Все новости
СОБЫТИЕ
27 Сентября 2021, 11:11

Старейший на Урале Шедевры музейного собрания

Продолжение. Начало в №№ 5–12 (2020), №№ 1, 2, 3, 4, 5, 6, 8 (2021)

Старейший на Урале  Шедевры музейного собрания
Старейший на Урале Шедевры музейного собрания

Автор — Светлана Игнатенко, искусствовед

 

Продолжение. Начало в №№ 5–12 (2020), №№ 1, 2, 3, 4, 5, 6, 8 (2021)

К искусству позднего передвижничества относится и марина «Батум» Сергея Ивановича Светославского (1857–1931). написанная в 1892 году, она поступила в музей в составе дара М. В. Нестерова 1913 года.

Исходный материал →

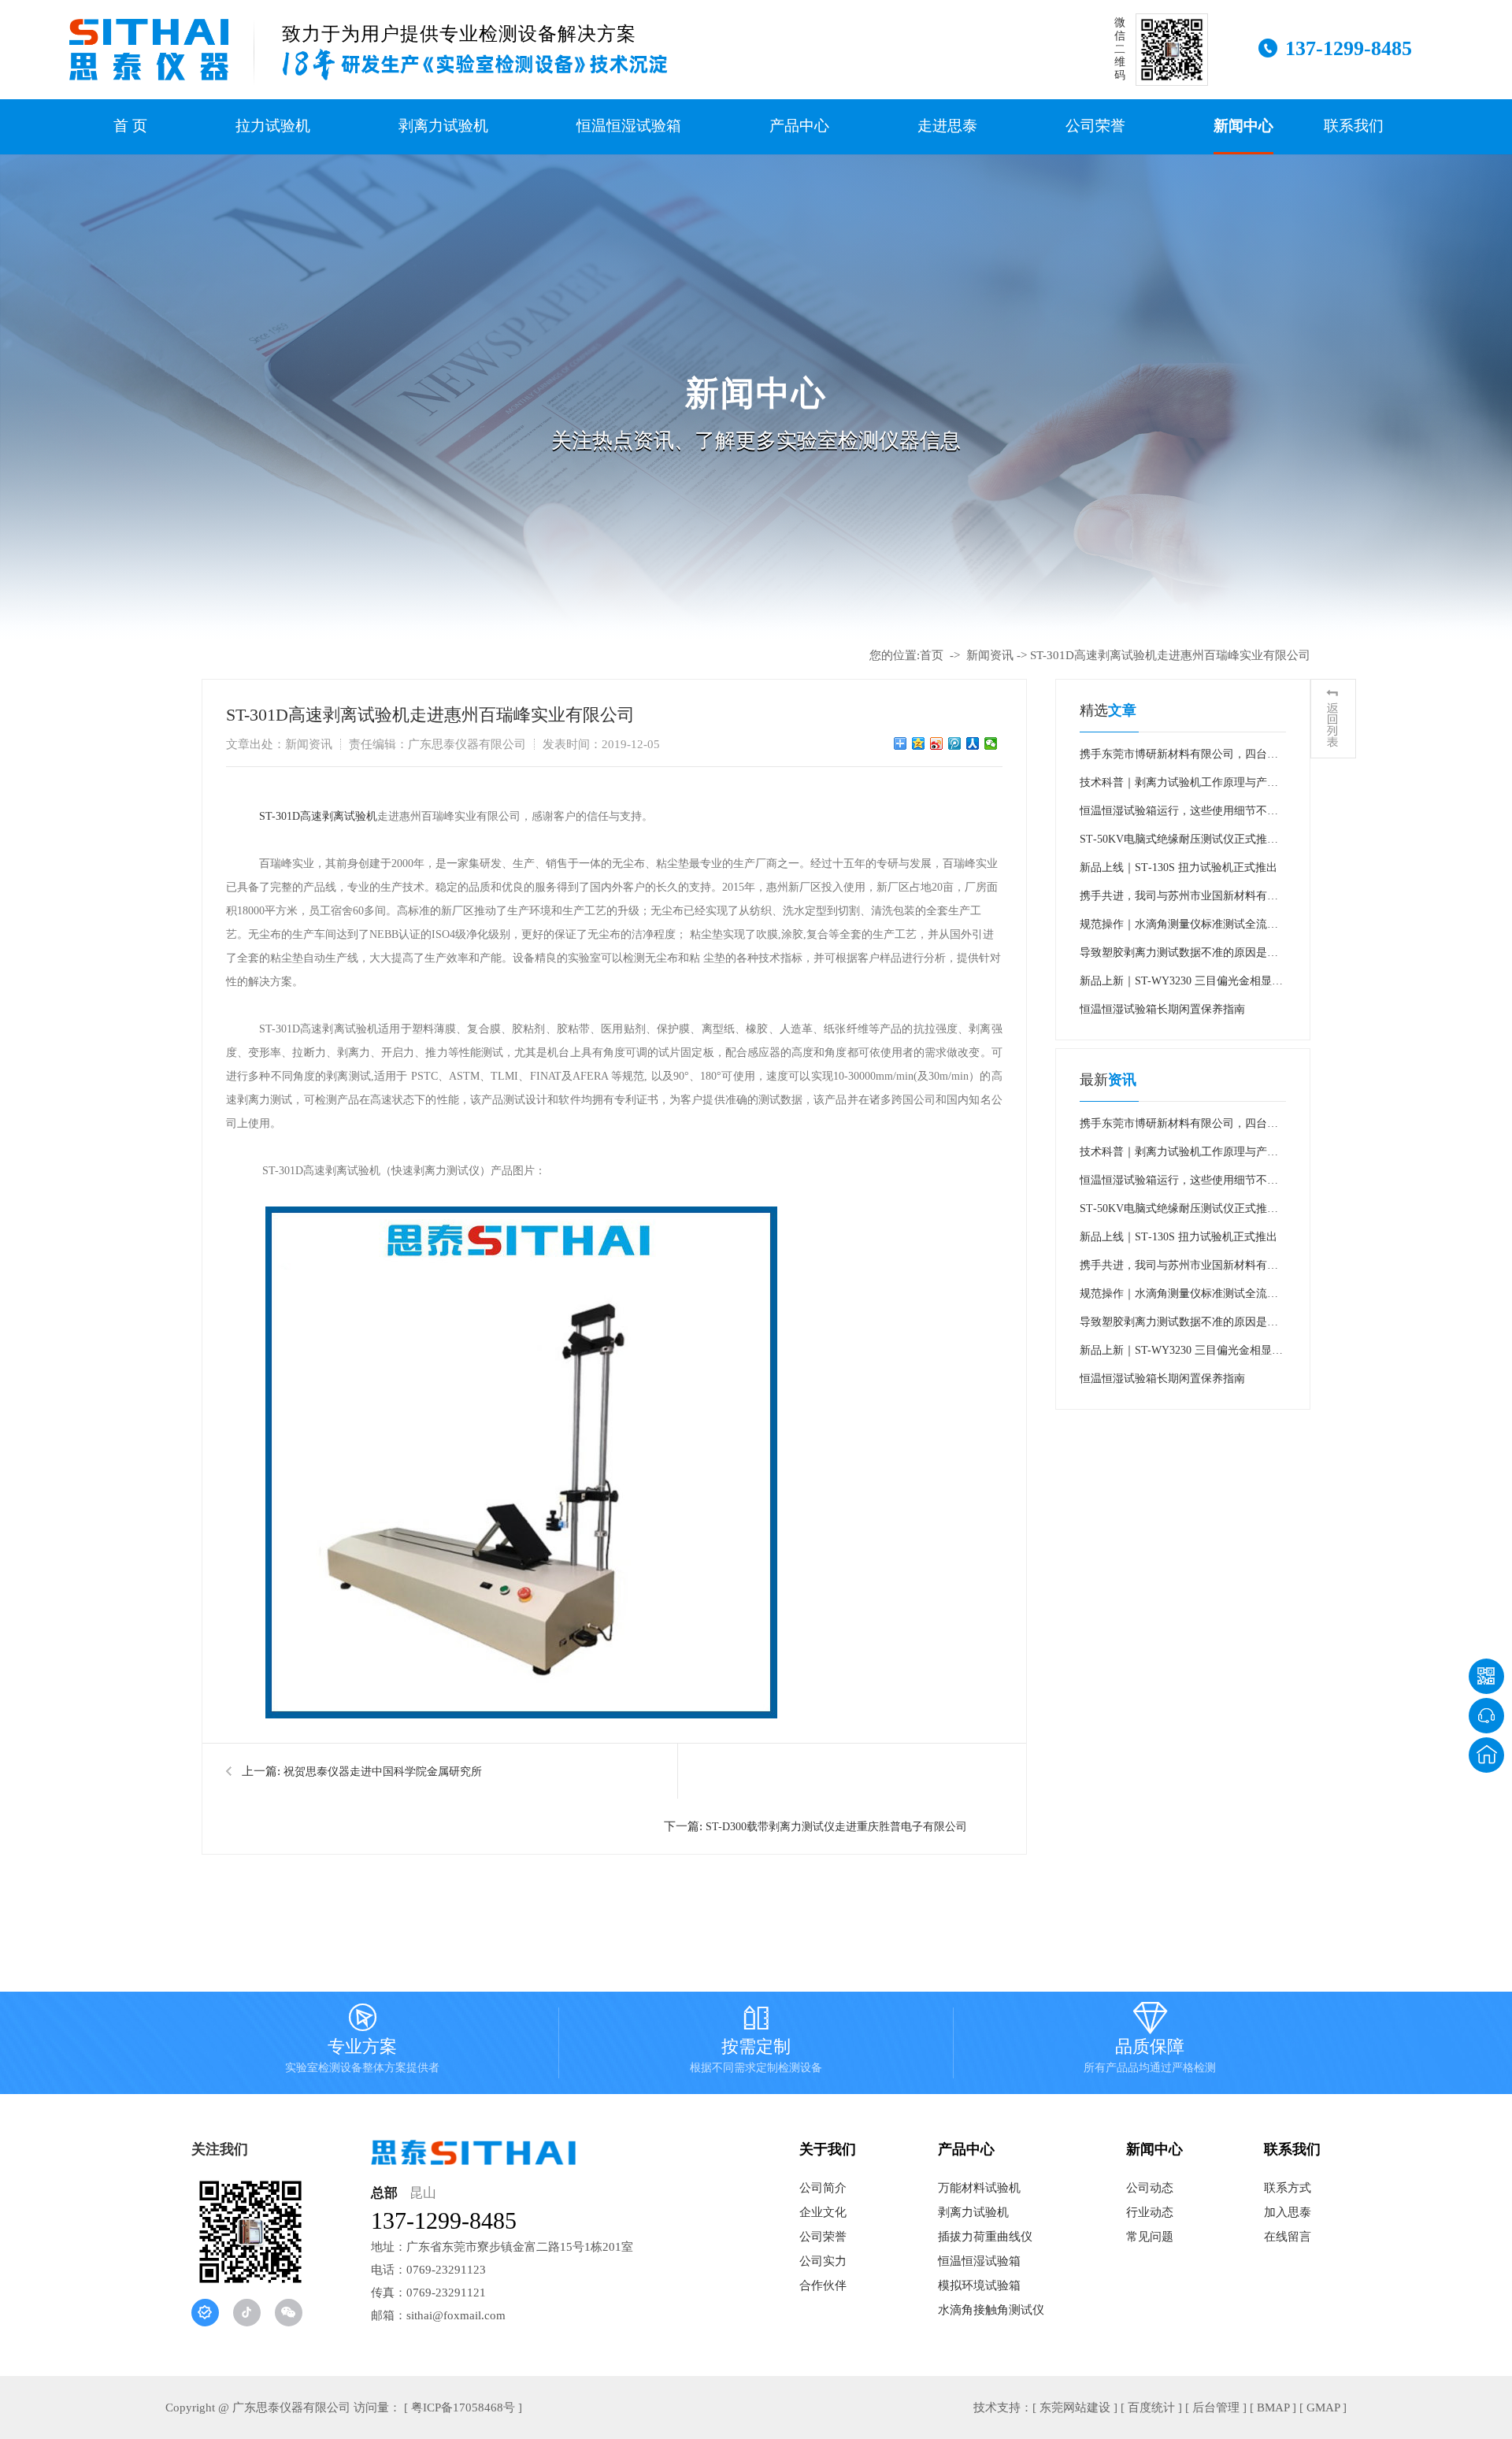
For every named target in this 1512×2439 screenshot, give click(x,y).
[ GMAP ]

Письменные задания →
**A.** В тексте о шедеврах музейного собрания перескажите короче абзац, который начинается словами «К искусству позднего передвижничества». Сохраните все основные факты.
**B.** Изложите текст о шедеврах музейного собрания в двух предложениях.
**C.** Напишите продолжение текста о шедеврах музейного собрания, начиная сразу после его последнего предложения.

Ожидаемые ответы →
**A.** Марина «Батум» С. И. Светославского (1857–1931) написана в 1892 году и относится к позднему передвижничеству. В 1913 году она поступила в музей в составе дара М. В. Нестерова.

**B.** Публикация искусствоведа Светланы Игнатенко от 27 сентября 2021 года продолжает цикл «Старейший на Урале. Шедевры музейного собрания». В ней говорится о марине «Батум» С. И. Светославского, которая написана в 1892 году, относится к позднему передвижничеству и поступила в музей в 1913 году в составе дара М. В. Нестерова.

**C.**
В историю отечественного искусства Светославский вошёл как живописец и сатирический график, но главное — как художник, синтезировавший в своём творчестве традиции русского и украинского искусства. Общеизвестно мнение, что без пейзажей Светославского, на которые, в свою очередь, сильнейшее влияние оказало пейзажное творчество А. К. Саврасова,1 трудно представить пейзажную живопись Украины конца ХIХ — начала ХХ века. Он принадлежал к тем мастерам, с творчеством которых связаны её наивысшие достижения — формирование новых принципов реализма и настоящий расцвет лирического пейзажа. Сделав главным критерием своего искусства правду жизни, Светославский создал лирико-эпический образ Украины.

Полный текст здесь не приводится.